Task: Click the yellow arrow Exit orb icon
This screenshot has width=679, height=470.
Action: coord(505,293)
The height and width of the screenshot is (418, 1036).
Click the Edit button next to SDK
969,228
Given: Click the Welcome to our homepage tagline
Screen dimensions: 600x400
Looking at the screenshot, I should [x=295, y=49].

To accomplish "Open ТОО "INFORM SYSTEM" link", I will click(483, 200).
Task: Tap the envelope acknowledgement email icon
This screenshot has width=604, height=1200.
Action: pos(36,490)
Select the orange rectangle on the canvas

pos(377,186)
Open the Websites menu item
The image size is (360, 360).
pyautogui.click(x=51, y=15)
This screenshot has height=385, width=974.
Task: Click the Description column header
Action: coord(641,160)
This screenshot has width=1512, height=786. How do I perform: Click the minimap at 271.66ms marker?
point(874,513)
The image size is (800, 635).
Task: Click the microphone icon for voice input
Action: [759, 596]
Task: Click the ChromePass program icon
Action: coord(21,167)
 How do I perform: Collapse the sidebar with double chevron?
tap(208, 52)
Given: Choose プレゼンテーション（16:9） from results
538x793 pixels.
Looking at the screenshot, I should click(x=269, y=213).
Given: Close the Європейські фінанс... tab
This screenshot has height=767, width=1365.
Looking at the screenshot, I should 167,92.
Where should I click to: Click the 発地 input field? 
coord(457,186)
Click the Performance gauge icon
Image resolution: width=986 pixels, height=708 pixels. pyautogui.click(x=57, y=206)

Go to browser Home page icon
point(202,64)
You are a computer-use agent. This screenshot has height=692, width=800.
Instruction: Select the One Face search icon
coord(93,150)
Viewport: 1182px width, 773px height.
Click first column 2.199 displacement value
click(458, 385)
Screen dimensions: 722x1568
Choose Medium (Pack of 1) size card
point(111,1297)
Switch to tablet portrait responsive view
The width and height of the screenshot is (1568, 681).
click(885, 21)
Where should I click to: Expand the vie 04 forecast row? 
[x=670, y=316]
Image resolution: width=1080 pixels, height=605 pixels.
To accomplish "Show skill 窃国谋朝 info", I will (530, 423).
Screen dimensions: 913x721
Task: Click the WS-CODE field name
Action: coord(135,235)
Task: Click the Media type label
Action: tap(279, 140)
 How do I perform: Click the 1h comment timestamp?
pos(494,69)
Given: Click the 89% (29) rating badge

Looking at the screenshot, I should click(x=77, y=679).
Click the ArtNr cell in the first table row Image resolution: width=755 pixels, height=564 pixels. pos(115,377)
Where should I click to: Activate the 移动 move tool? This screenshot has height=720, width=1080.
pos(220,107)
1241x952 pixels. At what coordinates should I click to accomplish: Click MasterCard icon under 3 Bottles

*WHAT YOU WILL DO:* Every entry must appear again in the answer, exactly as written.

*YOUR RESPONSE:*
Task: Click the yellow arrow Exit orb icon
This screenshot has width=679, height=470.
Action: coord(505,293)
The height and width of the screenshot is (418, 1036).
Click the Edit button next to SDK
969,228
Given: Click the Welcome to our homepage tagline
Screen dimensions: 600x400
Looking at the screenshot, I should [x=295, y=49].

To accomplish "Open ТОО "INFORM SYSTEM" link", I will click(483, 200).
Task: Tap the envelope acknowledgement email icon
This screenshot has width=604, height=1200.
Action: pos(36,490)
Select the orange rectangle on the canvas

pos(377,186)
Open the Websites menu item
The image size is (360, 360).
pyautogui.click(x=51, y=15)
This screenshot has height=385, width=974.
Task: Click the Description column header
Action: coord(641,160)
This screenshot has width=1512, height=786. How do I perform: Click the minimap at 271.66ms marker?
point(874,513)
The image size is (800, 635).
Task: Click the microphone icon for voice input
Action: [759, 596]
Task: Click the ChromePass program icon
Action: coord(21,167)
 How do I perform: Collapse the sidebar with double chevron?
tap(208, 52)
Given: Choose プレゼンテーション（16:9） from results
538x793 pixels.
Looking at the screenshot, I should click(x=269, y=213).
Given: Close the Європейські фінанс... tab
This screenshot has height=767, width=1365.
Looking at the screenshot, I should 167,92.
Where should I click to: Click the 発地 input field? 
coord(457,186)
Click the Performance gauge icon
Image resolution: width=986 pixels, height=708 pixels. pyautogui.click(x=57, y=206)

Go to browser Home page icon
point(202,64)
You are a computer-use agent. This screenshot has height=692, width=800.
Instruction: Select the One Face search icon
coord(93,150)
Viewport: 1182px width, 773px height.
Click first column 2.199 displacement value
click(458, 385)
Screen dimensions: 722x1568
Choose Medium (Pack of 1) size card
point(111,1297)
Switch to tablet portrait responsive view
The width and height of the screenshot is (1568, 681).
click(885, 21)
Where should I click to: Expand the vie 04 forecast row? 
[x=670, y=316]
Image resolution: width=1080 pixels, height=605 pixels.
To accomplish "Show skill 窃国谋朝 info", I will (530, 423).
Screen dimensions: 913x721
Task: Click the WS-CODE field name
Action: coord(135,235)
Task: Click the Media type label
Action: tap(279, 140)
 How do I perform: Click the 1h comment timestamp?
pos(494,69)
Given: Click the 89% (29) rating badge

Looking at the screenshot, I should click(x=77, y=679).
Click the ArtNr cell in the first table row Image resolution: width=755 pixels, height=564 pixels. pos(115,377)
Where should I click to: Activate the 移动 move tool? This screenshot has height=720, width=1080.
pos(220,107)
1241x952 pixels. At what coordinates should I click to accomplish: Click MasterCard icon under 3 Bottles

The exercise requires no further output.